Главным наследником, мозгом и реальным правителем стал старший, Гиппий. Он был человеком серьёзным, опытным, прошедшим с отцом огонь, воду и три захвата власти. По-видимому, он унаследовал отцовские политические таланты, его ум, его хватку и его умение держать нос по ветру. Именно он занимался скучной рутиной управления государством: следил за финансами, курировал внешнюю политику, расставлял нужных людей на нужные посты. Он был, так сказать, генеральным директором семейной корпорации.
Его младший брат, Гиппарх, был совсем из другого теста. Если Гиппий был трудоголиком, то Гиппарх был типичным представителем золотой молодежи, мажором, родившимся с серебряной ложкой во рту. Политика его интересовала постольку-поскольку, как скучное занятие для старшего брата. Его страстью были искусство, поэзия, роскошные пиры и, конечно, красивые мальчики. Он играл роль эдакого «министра культуры» и главного тусовщика при дворе своего брата. Он окружил себя самыми модными и талантливыми поэтами того времени, вроде Симонида Кеосского и Анакреонта, которые за хороший гонорар и место за столом писали ему хвалебные оды. Он украшал город статуями, покровительствовал ремеслам и вообще отвечал за гламур и красивую картинку. Третий сын, Фессал, был, по-видимому, еще моложе и вообще ни на что не влиял, так что древние авторы упоминают его лишь вскользь.
И поначалу всё шло хорошо. Братья мудро решили не ломать то, что и так прекрасно работало. Они продолжали политику отца, и «золотой век» в Афинах задержался подольше. Народ был сыт и доволен, аристократия, прижав уши, сидела тихо, экономика росла, оливковое масло текло рекой. Гиппий и Гиппарх, как пишет суровый Фукидид, «воспитывали в гражданах доблесть», не повышали налогов, строили храмы и вообще изо всех сил старались быть хорошими, просвещенными правителями. Гиппий, как и отец, негласно контролировал выборы, следя, чтобы на важные государственные посты архонтов избирались «свои люди», но в целом сохранял видимость законности и «солоновских» порядков. Гиппарх же развлекался и тратил деньги на культуру, делая Афины еще более пышным и привлекательным центром эллинского мира. Казалось, эта пасторальная идиллия будет длиться вечно. Но, как это часто бывает в истории, всё испортил секс. А точнее, неразделенная любовь, уязвленное мужское эго и последующая цепь глупых, даже идиотских решений.

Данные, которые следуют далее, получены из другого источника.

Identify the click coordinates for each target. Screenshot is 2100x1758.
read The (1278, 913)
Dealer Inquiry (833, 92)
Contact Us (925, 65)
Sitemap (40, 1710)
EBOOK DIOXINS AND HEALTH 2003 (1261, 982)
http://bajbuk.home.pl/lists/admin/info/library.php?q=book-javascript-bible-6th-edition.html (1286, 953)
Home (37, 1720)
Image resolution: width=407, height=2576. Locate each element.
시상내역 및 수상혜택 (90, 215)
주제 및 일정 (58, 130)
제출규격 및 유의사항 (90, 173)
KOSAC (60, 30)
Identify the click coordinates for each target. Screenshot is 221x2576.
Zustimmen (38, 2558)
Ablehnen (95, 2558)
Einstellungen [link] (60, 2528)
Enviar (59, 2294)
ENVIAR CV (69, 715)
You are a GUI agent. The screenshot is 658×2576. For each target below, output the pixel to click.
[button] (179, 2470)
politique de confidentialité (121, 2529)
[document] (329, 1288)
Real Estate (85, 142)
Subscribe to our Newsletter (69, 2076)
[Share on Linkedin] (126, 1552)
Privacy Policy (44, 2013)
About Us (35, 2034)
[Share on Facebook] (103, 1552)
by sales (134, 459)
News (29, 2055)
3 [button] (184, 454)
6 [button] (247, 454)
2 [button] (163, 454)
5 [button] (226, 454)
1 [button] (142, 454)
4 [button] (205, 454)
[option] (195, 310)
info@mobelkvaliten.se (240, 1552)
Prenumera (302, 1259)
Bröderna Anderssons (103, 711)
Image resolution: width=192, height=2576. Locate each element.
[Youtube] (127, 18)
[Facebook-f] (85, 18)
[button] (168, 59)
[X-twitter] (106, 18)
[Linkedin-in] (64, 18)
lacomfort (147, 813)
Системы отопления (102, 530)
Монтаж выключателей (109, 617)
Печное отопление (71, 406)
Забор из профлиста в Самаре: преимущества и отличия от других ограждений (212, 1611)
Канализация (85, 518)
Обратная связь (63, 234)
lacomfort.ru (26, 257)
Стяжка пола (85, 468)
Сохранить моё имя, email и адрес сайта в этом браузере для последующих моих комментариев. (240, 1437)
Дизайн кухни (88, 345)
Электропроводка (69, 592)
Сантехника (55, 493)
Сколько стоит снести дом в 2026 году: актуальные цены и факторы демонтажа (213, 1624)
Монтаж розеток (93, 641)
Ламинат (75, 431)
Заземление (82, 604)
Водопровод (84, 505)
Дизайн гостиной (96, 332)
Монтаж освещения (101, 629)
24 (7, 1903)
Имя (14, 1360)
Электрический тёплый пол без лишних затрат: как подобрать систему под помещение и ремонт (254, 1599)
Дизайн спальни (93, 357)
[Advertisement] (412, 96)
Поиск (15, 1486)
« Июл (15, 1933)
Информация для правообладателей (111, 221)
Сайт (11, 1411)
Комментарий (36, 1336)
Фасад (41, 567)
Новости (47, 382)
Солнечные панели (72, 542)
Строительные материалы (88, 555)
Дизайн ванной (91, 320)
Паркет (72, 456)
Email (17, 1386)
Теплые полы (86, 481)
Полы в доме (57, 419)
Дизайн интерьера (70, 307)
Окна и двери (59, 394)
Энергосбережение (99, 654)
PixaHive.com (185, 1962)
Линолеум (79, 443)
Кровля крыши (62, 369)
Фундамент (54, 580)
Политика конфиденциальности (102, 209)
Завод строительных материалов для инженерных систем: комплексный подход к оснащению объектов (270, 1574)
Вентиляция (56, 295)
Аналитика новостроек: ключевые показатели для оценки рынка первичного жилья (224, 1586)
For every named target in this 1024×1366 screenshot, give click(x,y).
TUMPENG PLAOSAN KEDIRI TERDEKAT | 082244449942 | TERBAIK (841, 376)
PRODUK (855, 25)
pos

Эта история, которую потом перескажут, переврут и отполируют языками сотни раз, превратив банальную бытовую разборку в великий акт борьбы за свободу, началась с того, что младший тиран, красавчик, эстет и педераст Гиппарх, по уши влюбился.
Объектом его страсти стал юноша по имени Гармодий. Он происходил из знатного, но не самого влиятельного рода. Судя по всему, он был писаным красавцем, настоящей звездой среди афинской молодежи, и Гиппарх, избалованный властью и привыкший получать всё, что захочет, начал настойчиво и даже агрессивно за ним ухаживать. Но была одна серьезная проблема: сердце красавца было уже занято. У Гармодия был любовник. Это был мужчина постарше, по имени Аристогитон, гражданин среднего достатка, не такой знатный и богатый, как тиран, но, видимо, горячо любимый своим партнёром.
Тут нужно сделать небольшое отступление и пояснить. В Древней Греции, особенно в аристократической среде, такие отношения между взрослым мужчиной и юношей (то, что мы называем педерастией) были не то чтобы абсолютно нормальным явлением, но и не чем-то из ряда вон. В некоторых кругах это даже было важной частью воспитания и образования молодого человека. Старший, опытный партнер (эраст, «любящий») должен был быть для младшего (эромена, «любимого») не просто любовником, но и наставником, учителем, покровителем. Он вводил его в мир взрослых мужчин, учил его политике, философии, воинскому искусству. Так что Аристогитон был для юного Гармодия не просто бойфрендом в нашем понимании, а учителем жизни и защитником. И когда могущественный тиран Гиппарх со своими домогательствами бесцеремонно влез в их устоявшуюся пару, Аристогитон, естественно, напрягся. Он понимал, что тягаться с сыном Писистрата ему не по силам, и боялся потерять своего возлюбленного.
Гармодий, несмотря на все знаки внимания и, вероятно, щедрые обещания со стороны тирана, остался верен своему другу и отверг ухаживания Гиппарха. Для последнего, избалованного мажора, это был неслыханный афронт, публичная пощечина. Его самолюбие было смертельно уязвлено. Этот тупой сопляк предпочёл ему, брату правителя, меценату и красавцу, какого-то невзрачного мужика! Такое не прощают, и Гиппарх решил отомстить. Причём отомстить не просто, а максимально жестоко и унизительно. Он не стал нападать на самого Гармодия или Аристогитона — это было бы слишком просто и грубо. Он ударил по самому святому, что было у любого грека — по чести его семьи.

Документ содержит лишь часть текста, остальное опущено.